**TO BE DONE**:
Locate each line in the records that contains the word "button" and copy those lines. Case matters, so a line counts only when its capitalization matches.

# TASK INPUT start

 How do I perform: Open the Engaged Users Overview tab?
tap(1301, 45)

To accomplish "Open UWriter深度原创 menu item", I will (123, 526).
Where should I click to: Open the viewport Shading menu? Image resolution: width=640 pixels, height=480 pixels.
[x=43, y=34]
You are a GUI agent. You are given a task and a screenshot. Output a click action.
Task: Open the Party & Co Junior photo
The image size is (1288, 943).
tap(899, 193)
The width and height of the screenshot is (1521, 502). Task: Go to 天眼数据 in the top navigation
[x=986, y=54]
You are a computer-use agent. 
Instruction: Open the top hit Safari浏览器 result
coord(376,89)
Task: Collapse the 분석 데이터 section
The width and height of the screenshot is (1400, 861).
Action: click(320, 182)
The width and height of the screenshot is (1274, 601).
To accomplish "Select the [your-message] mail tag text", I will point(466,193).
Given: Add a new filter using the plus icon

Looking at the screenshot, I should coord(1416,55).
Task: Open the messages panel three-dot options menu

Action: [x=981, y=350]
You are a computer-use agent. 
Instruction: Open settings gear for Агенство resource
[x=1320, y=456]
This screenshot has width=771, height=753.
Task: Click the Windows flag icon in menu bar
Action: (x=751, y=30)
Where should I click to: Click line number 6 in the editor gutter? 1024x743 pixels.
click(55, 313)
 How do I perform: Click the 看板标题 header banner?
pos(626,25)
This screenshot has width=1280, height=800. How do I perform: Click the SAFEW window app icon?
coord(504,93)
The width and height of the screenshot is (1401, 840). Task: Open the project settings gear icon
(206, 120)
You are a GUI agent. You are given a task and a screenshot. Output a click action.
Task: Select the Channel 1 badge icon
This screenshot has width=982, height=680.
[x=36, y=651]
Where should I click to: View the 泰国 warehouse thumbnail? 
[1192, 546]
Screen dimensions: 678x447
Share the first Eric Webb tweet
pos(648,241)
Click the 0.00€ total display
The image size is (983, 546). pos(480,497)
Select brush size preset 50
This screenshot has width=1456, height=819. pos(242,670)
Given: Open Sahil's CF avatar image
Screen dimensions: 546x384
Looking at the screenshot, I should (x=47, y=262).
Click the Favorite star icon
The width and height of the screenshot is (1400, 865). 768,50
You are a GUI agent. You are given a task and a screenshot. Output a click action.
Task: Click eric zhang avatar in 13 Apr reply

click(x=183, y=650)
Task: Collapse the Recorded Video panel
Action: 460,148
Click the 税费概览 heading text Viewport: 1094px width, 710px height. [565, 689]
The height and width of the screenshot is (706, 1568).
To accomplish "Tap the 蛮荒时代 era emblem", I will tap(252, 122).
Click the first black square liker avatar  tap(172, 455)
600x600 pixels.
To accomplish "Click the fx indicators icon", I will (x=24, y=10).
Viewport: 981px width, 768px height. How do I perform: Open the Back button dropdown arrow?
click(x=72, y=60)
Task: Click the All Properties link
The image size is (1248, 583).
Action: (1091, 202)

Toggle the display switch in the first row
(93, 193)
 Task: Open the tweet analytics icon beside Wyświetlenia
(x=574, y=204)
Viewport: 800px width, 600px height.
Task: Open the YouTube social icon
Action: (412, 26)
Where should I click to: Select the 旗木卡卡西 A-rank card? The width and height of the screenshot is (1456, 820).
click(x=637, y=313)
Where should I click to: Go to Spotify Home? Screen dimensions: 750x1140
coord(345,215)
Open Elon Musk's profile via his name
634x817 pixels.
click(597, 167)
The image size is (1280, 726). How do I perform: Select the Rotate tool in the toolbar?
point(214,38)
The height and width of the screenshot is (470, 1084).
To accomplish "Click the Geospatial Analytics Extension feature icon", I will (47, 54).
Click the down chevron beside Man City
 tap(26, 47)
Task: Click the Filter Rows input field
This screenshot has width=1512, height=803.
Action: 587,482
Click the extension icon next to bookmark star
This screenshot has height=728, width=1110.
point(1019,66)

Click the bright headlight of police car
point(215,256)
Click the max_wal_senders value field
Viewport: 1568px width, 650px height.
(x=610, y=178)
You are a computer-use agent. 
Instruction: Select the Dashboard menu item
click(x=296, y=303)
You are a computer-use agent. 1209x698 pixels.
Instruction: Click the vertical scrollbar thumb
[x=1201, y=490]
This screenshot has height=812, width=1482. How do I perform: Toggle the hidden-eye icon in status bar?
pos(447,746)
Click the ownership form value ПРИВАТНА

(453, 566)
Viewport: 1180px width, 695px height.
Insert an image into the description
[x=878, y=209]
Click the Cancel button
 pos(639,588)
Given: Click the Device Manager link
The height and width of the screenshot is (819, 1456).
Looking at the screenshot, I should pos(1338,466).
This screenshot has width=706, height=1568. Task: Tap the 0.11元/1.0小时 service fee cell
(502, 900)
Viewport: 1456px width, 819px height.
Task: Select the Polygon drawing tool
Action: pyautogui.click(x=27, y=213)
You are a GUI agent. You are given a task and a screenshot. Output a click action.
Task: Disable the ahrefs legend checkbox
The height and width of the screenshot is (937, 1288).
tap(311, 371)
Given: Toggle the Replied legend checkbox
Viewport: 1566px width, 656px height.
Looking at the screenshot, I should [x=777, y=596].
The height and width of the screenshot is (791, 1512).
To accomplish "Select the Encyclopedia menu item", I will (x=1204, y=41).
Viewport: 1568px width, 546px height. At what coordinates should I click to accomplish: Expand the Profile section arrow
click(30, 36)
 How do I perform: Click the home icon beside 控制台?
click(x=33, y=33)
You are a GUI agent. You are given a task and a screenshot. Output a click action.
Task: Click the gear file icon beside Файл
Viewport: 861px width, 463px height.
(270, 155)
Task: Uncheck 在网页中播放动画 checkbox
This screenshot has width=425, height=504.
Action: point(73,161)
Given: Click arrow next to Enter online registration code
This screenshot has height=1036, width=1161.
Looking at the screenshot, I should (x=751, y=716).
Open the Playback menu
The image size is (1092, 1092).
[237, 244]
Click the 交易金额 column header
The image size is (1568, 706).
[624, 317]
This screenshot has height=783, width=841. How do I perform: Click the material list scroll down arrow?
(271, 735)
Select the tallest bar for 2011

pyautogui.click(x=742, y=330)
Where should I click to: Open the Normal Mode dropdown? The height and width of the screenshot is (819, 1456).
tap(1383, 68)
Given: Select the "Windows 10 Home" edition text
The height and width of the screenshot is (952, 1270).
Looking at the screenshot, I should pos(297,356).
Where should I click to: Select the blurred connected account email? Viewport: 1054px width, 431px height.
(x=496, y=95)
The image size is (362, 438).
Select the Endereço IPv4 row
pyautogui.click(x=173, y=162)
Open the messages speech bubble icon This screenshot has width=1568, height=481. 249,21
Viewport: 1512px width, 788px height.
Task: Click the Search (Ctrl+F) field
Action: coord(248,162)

# TASK INPUT end

**RESPONSE TO THIS TASK**:
Viewport: 981px width, 768px height. How do I perform: Open the Back button dropdown arrow?
Click the Cancel button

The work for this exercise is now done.